Quoting Eric Asimov in one of his famous articles published on The New York Times: “Of Barbera and Dolcetto, it’s always seemed to me that Dolcetto was the less appreciated. For better or worse, Barbera producers have taken their stabs at transformation, trying to make age-worthy wines reared in oak barrels, and charging prices that reflect their ambitions. Some have succeeded admirably, though I generally prefer the simpler versions for their vivacity and clarity. But Dolcetto — thankfully, perhaps — has not been favored with similar efforts at improvement. Instead, it is almost always free of the blemishing of new oak flavors. Left to its own devices, Dolcetto offers what naturally makes it so winning: an object lesson in the very Italian push-pull of blending bitter and sweet flavors, along with an earthiness and a rounded, lightly tannic texture”. Enough said!

Stroppiana decided to produce two different Barberas: the tank version made its debut recently in 2015 (only 300 cases produces) as an expression of a fresher and fruit forward style. On the other hand the Barbera d’Alba Superiore Altea, named after the couple’s daughter, carries more layers of structure and complexity due to the barrel ageing and is released later during the year compared to the one raised in steel vats.
Quoting Dario “I like approachable wines to be enjoyed with lively pleasure, possibly shared with your beloved ones in every occasion and beefy, super extracted Barberas are not part of my wine culture”. Linking Eric Asimov’s quote with the one from Dario, it is almost a natural consequence that the Stroppianas never embraced the Barbera’s new wave emerged in the late 90’s marked by the distorted use of the new oak as a modern interpretation to please certain palates.
Barbera is always been a popular wine in Piemonte, a classic hosteria style pleasure just perfect to match local food. The Barbera del Monferrato is the most drinkable, with a pronounced acidity and cherry highlights, while Barbera from Alba  is more dense, dry and full of polyphenols and structure, just like the Nebbiolo, benefits from heavier soils made of clay and limestone.

EXERCISE REQUIREMENTS »
Resume the text on Barbera wines from the point where it stops. The material has no connection to the text on Barbera wines.

SOURCE MATERIAL »
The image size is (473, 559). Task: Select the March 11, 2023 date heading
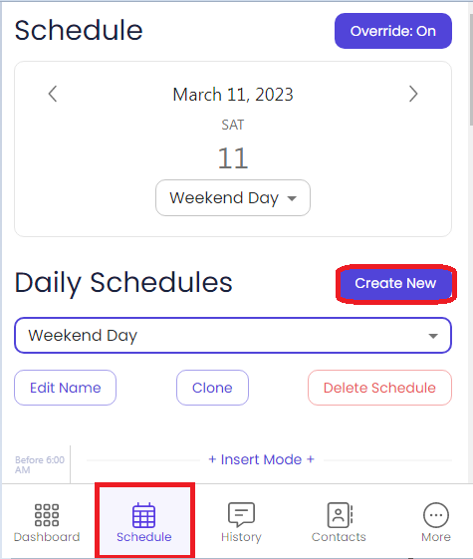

OUTPUT FOR THIS EXERCISE »
Stroppiana produces 3 tiers of Barolo starting with Leonardo (named after the couple’s son) coming from the youngest vineyards (1996) in Rivalta di La Morra and Verduno. This wine is meant for midterm cellar ageing, while Barolo Bussia, Barolo Bussia Riserva and Barolo San Giacomo, are all to be considered cru areas and capable to reach their own 30 years long lifespan. The Bussia vineyard, in the commune of Monforte d’Alba in Barolo, is a very long stretched area from the town of Monforte d’Alba in the very south of the Barolo region up to somewhere in between the town of Barolo and the town of Castiglione Falletto. Because of its position and medium dimensions, the soil varies a lot depending on the proximity level and, of course, exposition. However, the soil in general consist of marl, limestone, marine fossil sediments, plenty of iron and tufa and has the potential of producing very concentrated, structured and firm wines with a lot of deep, rich aromas and with great ageing potential. The latter trait also usually requires patience. On the other hand the San Giacomo Barolo’s expression is a bit more frutier and accessible compared to the Bussia’s wines. The town of La Morra, which overlooks a succession of gently rolling, vine covered hills is extremely pretty, and as you leave the town, one of the roads that descends through these hills, in a setting characterized by beautiful colors and scents, leads to the hamlet of Rivalta. Dario is working hard to make his single vineyard San Giacomo famous too: it usually opens with a whirl of intriguing scents, a combination of red fruits and flowers, notes of bark and sweet tobacco. Full and firm on the palate, with evident tannins, it opens and closes with an enveloping sensation of ripe fruit. Full-bodied, its freshness and savouriness flow through its lingering persistency. Dario, when asked about his technique, states that he has a soft touch in the cellar and listen to the wine’s soul speaking to him. An extreme personal view that requires attention and enthusiastic approach during all the ageing stages. No prefix recipe, just artisanal flexibility.

Consistency is the main element throughout the years because Stroppiana has never failed and always met the customers’ expectations. The results are excellent wines displaying a true sense of place and the results have been praised and awarded by wine critics and loyal customers. Stroppiana wines are widely exported and the main markets at the moment are Great Britain, Japan and Midwest USA, Florida.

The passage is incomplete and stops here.